How do you delete from log?


----------



## MasterJ360 (Nov 17, 2016)

Basically if people were connected to anything other than local wireless communication draws a red flag. I recorded a video of myself trading  a shiny pkmn.... to myself lol
and was only using local WIFI no ban


----------



## DJ91990 (Nov 17, 2016)

DeoNaught said:


> Just so you guys now you weren't banned because you played online,
> but because you store the unauthorized code,
> here is what someone from Nintendo said
> "As a result of a number of Nintendo 3DS users using unauthorized versions of several games, and connecting to the official game servers in violation of our terms of service, these users' *Nintendo 3DS systems that stored the unauthorized game code have been banned from Nintendo's online network effective immediately*."


So in other words, if you so much as pirate this, even when someone dumps the "retail" cart - which is what the leak was from, you will still wind up getting banana'd.

I don't care anymore. I don't even play Nintendo games online that much.
This whole experience has turned me off from getting the Switch, however.
I'll be sure to enjoy Zelda: BotW when it leaks. Thanks to whoever made the Wii-U Backup loader.

If you have Pokemon Sun or Pokemon Moon installed on your system AT ALL, even after the game is released, chances are, you will get banned eventually.
My guess is that the new Firmware update added a snooper that is able to phone home to Nintendo to inform the server if you have unauthorized game code installed on the system and ban you.

Unauthorized game code means: If you have any pirated/dumped game or app installed, homebrew or otherwise, enjoy your B&

I've been turned off from getting the Switch at launch, but I'm not completely turned off from getting it at all. I'll do what I did with the Wii-U and give it a year or two.

@MasterJ360
No, if your 3DS is connected to the internet at all, you will eventually get banned.
This is what was implied. Doing local wireless won't protect you. The only thing that can protect you is to not have your 3DS connected to the internet at all. Using NitroViewer (much like I did) can still get you banned, even if you *never connected to Pokemon Sun or Pokemon Moon's online services.*


----------



## Aletron9000 (Nov 17, 2016)

b17bomber said:


> How do you delete from log?



By hitting the trash can button under software library

--------------------- MERGED ---------------------------



DeoNaught said:


> Just so you guys now you weren't banned because you played online,
> but because you store the unauthorized code,
> here is what someone from Nintendo said
> "As a result of a number of Nintendo 3DS users using unauthorized versions of several games, and connecting to the official game servers in violation of our terms of service, these users' *Nintendo 3DS systems that stored the unauthorized game code have been banned from Nintendo's online network effective immediately*."

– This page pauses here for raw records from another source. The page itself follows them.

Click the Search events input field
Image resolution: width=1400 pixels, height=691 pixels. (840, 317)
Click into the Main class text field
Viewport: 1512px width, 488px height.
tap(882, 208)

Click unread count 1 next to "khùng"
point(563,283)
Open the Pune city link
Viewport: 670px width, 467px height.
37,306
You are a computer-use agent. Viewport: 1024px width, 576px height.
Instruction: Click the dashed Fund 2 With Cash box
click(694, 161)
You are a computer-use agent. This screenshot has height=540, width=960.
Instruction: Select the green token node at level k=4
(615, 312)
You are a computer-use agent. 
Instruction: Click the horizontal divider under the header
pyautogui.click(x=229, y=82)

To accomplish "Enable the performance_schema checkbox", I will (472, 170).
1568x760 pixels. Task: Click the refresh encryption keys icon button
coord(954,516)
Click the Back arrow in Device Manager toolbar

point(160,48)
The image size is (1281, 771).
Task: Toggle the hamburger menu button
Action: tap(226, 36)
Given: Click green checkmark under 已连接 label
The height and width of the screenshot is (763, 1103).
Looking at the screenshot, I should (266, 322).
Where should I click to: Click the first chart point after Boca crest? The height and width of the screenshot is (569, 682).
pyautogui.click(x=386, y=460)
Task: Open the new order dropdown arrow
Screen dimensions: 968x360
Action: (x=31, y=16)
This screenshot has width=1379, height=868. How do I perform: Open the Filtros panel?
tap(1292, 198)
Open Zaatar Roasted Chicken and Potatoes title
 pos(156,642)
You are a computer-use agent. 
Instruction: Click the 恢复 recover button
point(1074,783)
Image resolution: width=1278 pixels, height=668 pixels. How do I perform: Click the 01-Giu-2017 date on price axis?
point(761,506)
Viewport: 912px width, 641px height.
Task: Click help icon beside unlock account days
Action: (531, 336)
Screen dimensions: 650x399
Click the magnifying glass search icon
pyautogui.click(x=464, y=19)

Does this affect me if I deleted title and ticket and still no ban?


----------



## Queno138 (Nov 17, 2016)

DJ91990 said:


> My guess is that the new Firmware update added a snooper that is able to phone home to Nintendo to inform the server if you have unauthorized game code installed on the system and ban you.
> 
> Unauthorized game code means: If you have any pirated/dumped game or app installed, homebrew or otherwise, enjoy your BS



Except, the wave would have kicked in even before people gotten Pokemon, right?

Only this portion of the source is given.